Écrans, levez-vous !

Et voici une énième resucée de la mise au pilori des écrans : smartphones, tablettes, télévision, ordinateurs, voilà l’ennemi. Pas plus tard qu’hier, nous pouvions prendre connaissance d’une nouvelle étude de Santé Publique France, menée sur des enfants âgés de 3 à 6 ans en Ille-et-Vilaine, qui démontre que les bambins qui regardent un écran le matin avant de partir à l’école ont trois fois plus de chances de présenter des troubles du langage.

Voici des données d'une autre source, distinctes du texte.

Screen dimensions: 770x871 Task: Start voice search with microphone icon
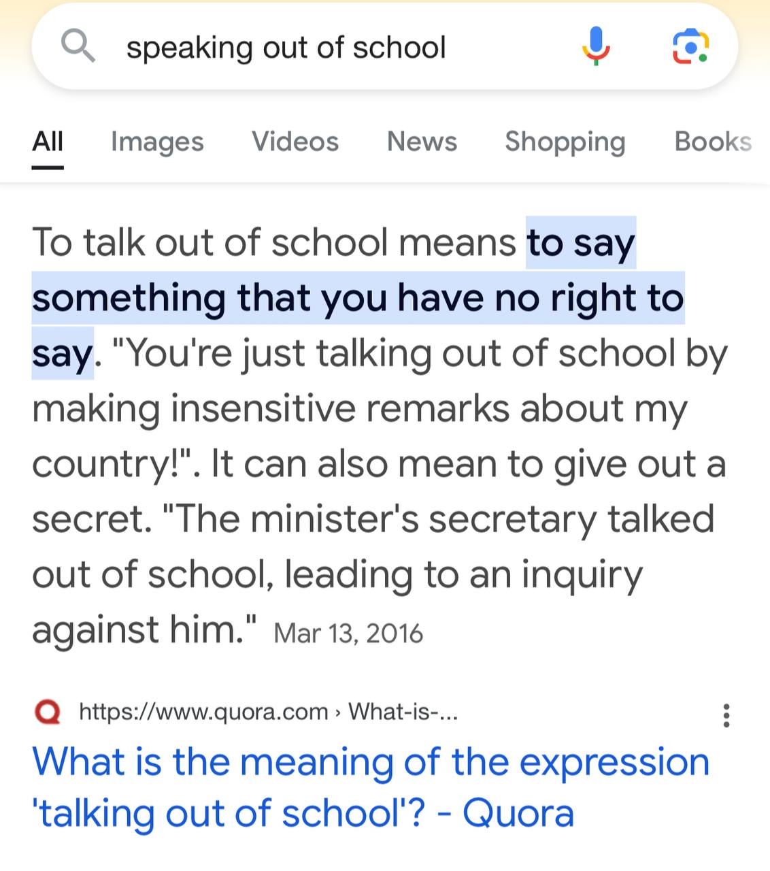pyautogui.click(x=596, y=46)
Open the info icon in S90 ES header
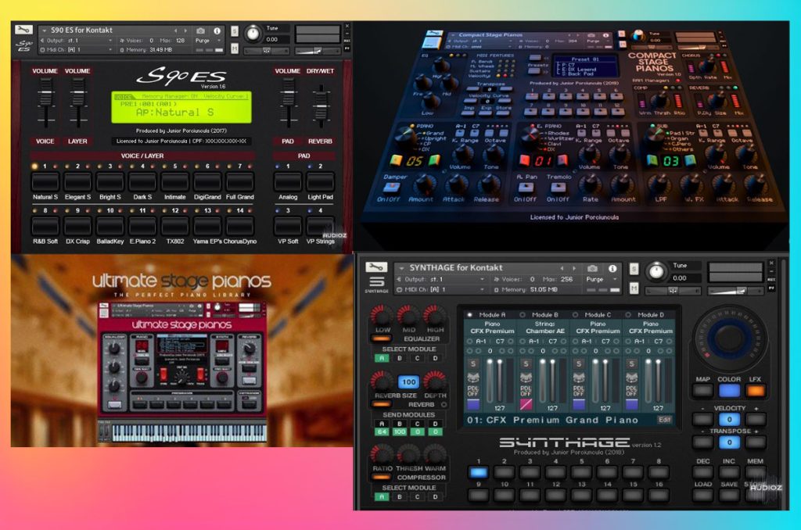 [217, 30]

La conclusion des nombreux travaux est presque toujours d’affirmer que les écrans détruisent le cerveau de ceux qui les regardent.

Non seulement ils abêtiraient les enfants, et sans doute aussi les adultes, mais ils émettent la fameuse lumière bleue, particulièrement nocive, car elle empêcherait de s’endormir. Une nouvelle preuve que je ne suis pas normal, moi qui lis régulièrement sur ma liseuse le soir avant de tomber dans les bras de Morphée sans présenter le moindre signe de trouble de l’endormissement. Mais revenons au principal. Mes modestes notions de statistiques m’ont appris à faire la différence entre la corrélation de deux évènements et le lien de causalité qui explique l’un par l’autre. L’exemple type est le fait que la consommation d’huîtres est moins élevée pendant les mois dont le nom ne comporte pas la lettre R. Il ne viendrait à l’idée de personne que c’est l’orthographe et non le phénomène de laitance qui explique le surcroît de vente d’huîtres pendant les mois en R.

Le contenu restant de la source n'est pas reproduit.